This week, the Beijing Academy of Artificial Intelligence unveiled a self-developed multimodal world model named Emu3, which achieves a unified understanding and generation of video, images and text.
Emu3 successfully validates that next-token prediction can serve as a powerful paradigm for multimodal models, scaling beyond language models and delivering state-of-the-art performance across multimodal tasks. In simple terms, it shows that predicting the next word or element in a sequence can be useful for models that handle both text and images, not just text alone.
Emu3 focuses on predicting the next part of a sequence, removing the necessity for complex methods like diffusion or composition. It converts images, text, and videos into a common format, teaching a single transformer model from the beginning on a mix of different types of sequences containing both text and images.

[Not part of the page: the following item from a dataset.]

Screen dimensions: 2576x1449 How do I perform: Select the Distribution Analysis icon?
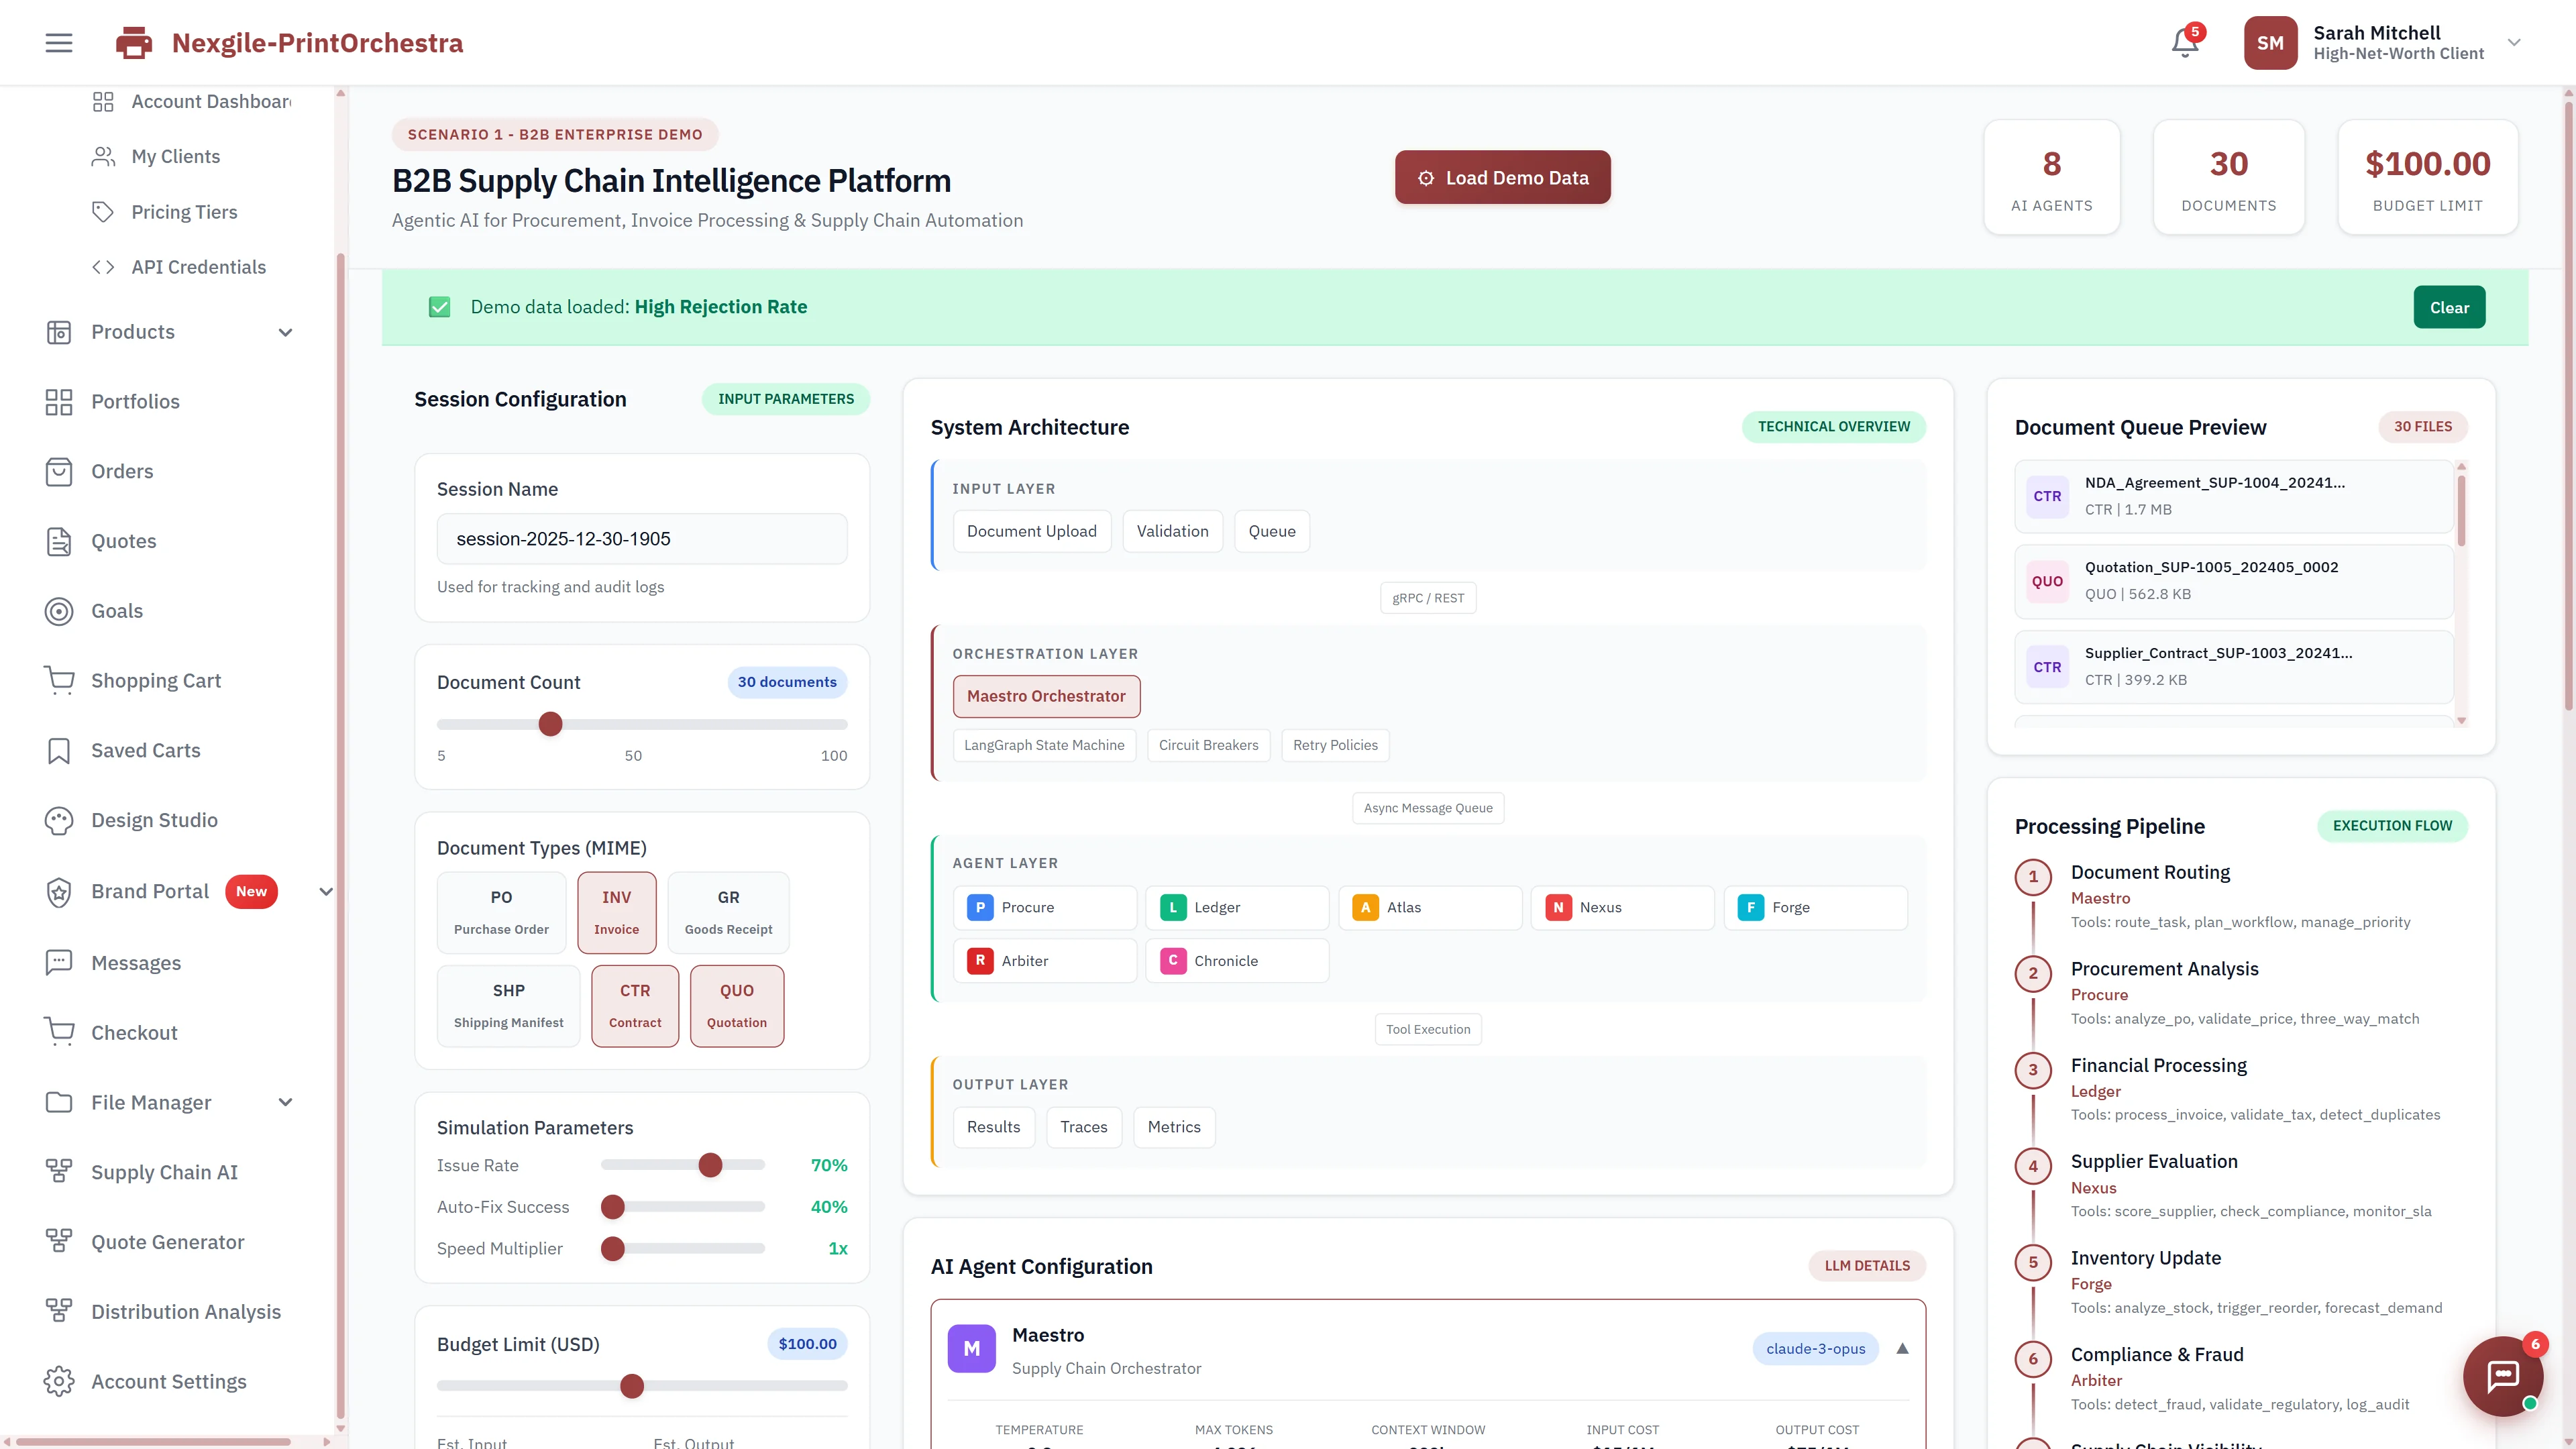point(59,1311)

According to the academy, it has open-sourced Emu3's key technologies and models to the international tech community. Industry experts have expressed that for researchers, Emu3 signifies a new opportunity to explore multimodality through a unified architecture without the need to combine complex diffused models with large language models.
Wang Zhongyuan, director of the academy, said Emu3 has demonstrated high performance in multimodal tasks through next-token prediction, paving the way for the development of multimodal AGI.
"Emu3 has the potential to converge infrastructure development onto a single technical path, laying the foundation for large-scale multimodal training and inference," he said. "This simple architectural design will facilitate industrialization. In the future, multimodal world models will drive applications in scenarios such as robotic cognition, autonomous driving, multimodal conversations and reasoning."